Uma luta feminista coesa e consciente precisa estar atenta à todas as ramificações dessa raíz, pois ao longo do desenvolvimento do capitalismo, novas modalidades opressivas foram inventadas e a capacidade das mulheres de reconhecer a raiz de sua opressão foi esfumaçada com conceitos liberais. Os novos tempos não reverteram o caminho da dominação, mas descobriram novas formas de justificá-lo. Ao tratar o patriarcado como uma “força subjetiva” que “oprime a todos”, estamos nos desviando do verdadeiro intuito patriarcal criado há milênios: é o corpo das fêmeas que foi transformado em campo de batalha, em benefício dos machos. Se não focarmos nesse princípio básico do sistema, jamais seremos capazes de apontar os algozes, de defender as vítimas e muito menos de analisar nossa sociedade pelo que ela realmente é: um lugar perigoso para meninas e mulheres.


Fontes:

[1] GYN/ECOLOGY. THE METAETHICS OF RADICAL FEMINISM. MARY DALY. Beacon Press : Boston : 1978.

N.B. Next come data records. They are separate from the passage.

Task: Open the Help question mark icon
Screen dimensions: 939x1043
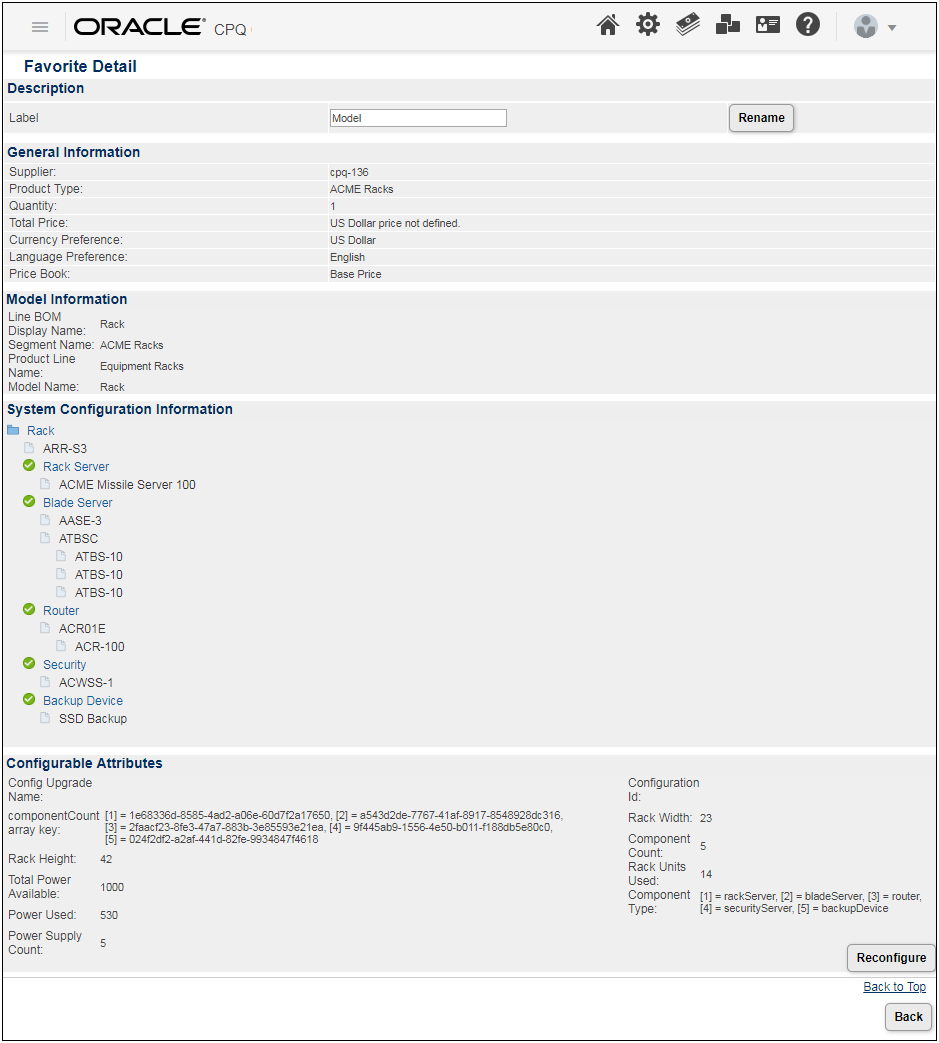Action: pos(808,24)
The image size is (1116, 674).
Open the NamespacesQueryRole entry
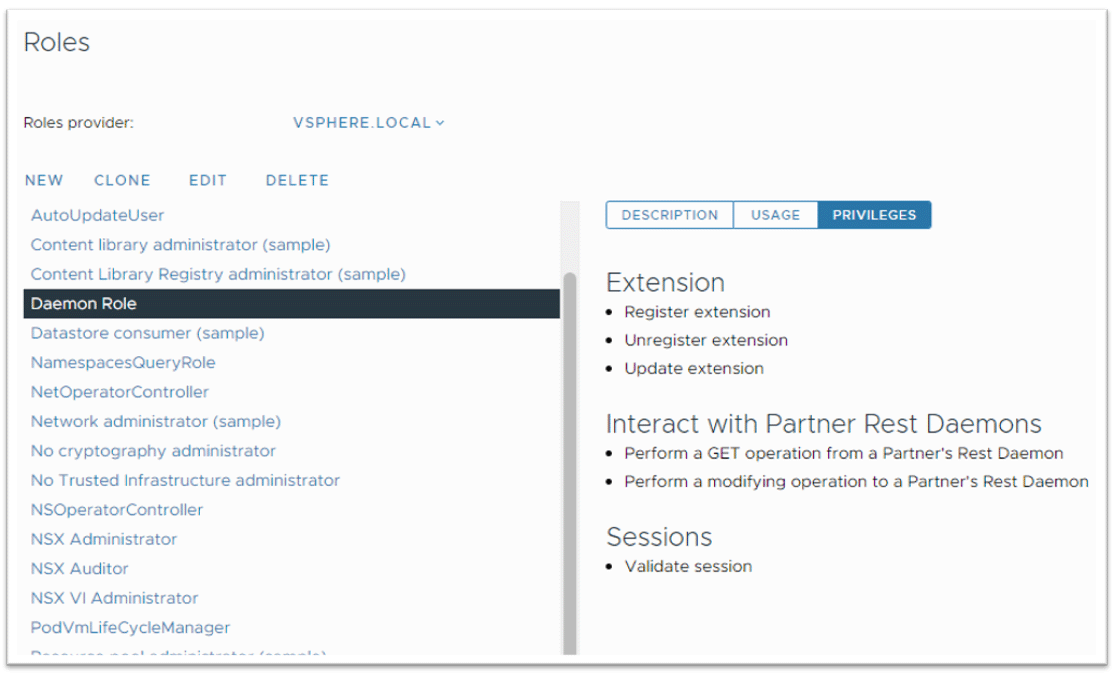[123, 363]
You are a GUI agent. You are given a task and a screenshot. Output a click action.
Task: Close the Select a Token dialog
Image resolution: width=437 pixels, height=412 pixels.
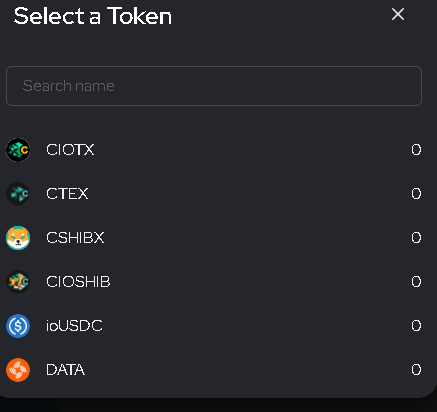click(398, 14)
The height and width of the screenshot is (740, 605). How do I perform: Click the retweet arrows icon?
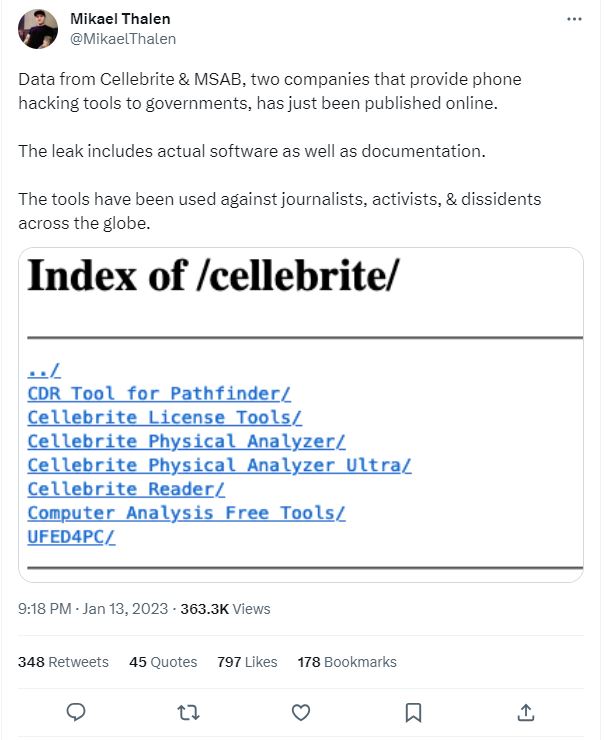tap(188, 712)
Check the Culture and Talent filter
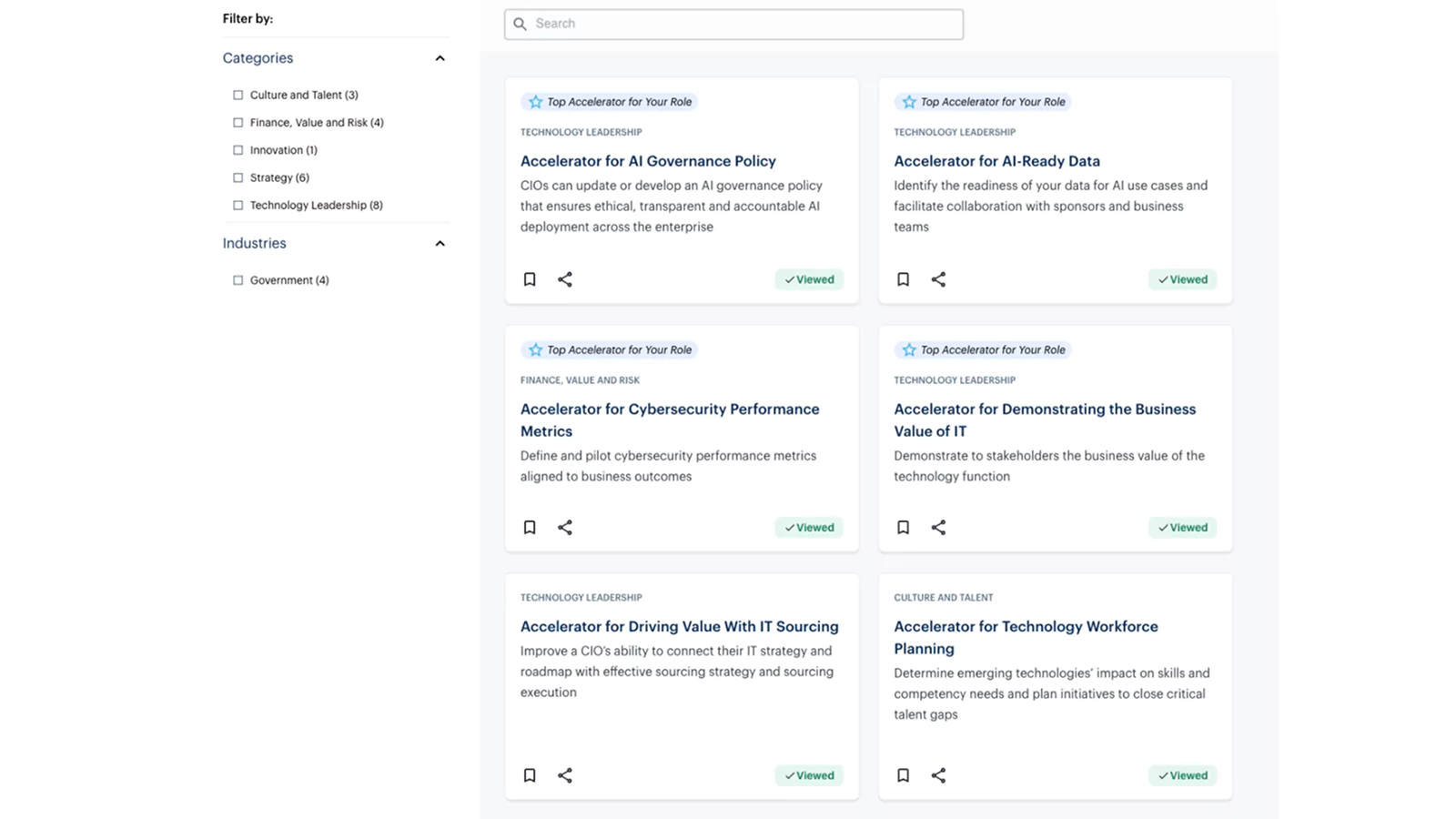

[2] ENGELS, Friedrich. Origem da famlia da propriedade privada e do Estado. Ed Civilizao Brasileira. Rio de Janeiro – GB, 1974.

2 COMENTÁRIOS

  1. “A importância de se mapear a origem da opressão patriarcal se faz mais presente que nunca, e não é uma força subjetiva que pode ser descartada apenas pela força do pensamento. São estruturas: o controle da nossa sexualidade e biologia passa desde a criminalização do aborto em vários países do mundo…”
    Isso se aplica em algo que eu estava pensando sobre como a estrutura do casamento como uma das instituições de opressão e controle tem sido “ressignificado” através de mulheres que acreditam que basta sua vontade e desejo para que o casamento não represente uma opressão, ignorando toda a educação, socialização e estrutura que recebemos para servir. Vejo amigas casadas, que estudaram, que se dizem livres, reclamando de coisas no casamento que minha vó reclamava. Não há possibilidade de libertação dentro de estruturas que foram feitas pra nossa opressão, não basta querer, estamos imersas nela. Mas como já li em outros textos, é duro saber disso e perceber isso a nossa volta sentindo que não podemos fazer muita coisa sobre. É mais fácil acreditar que basta-se querer e pronto, estamos livres.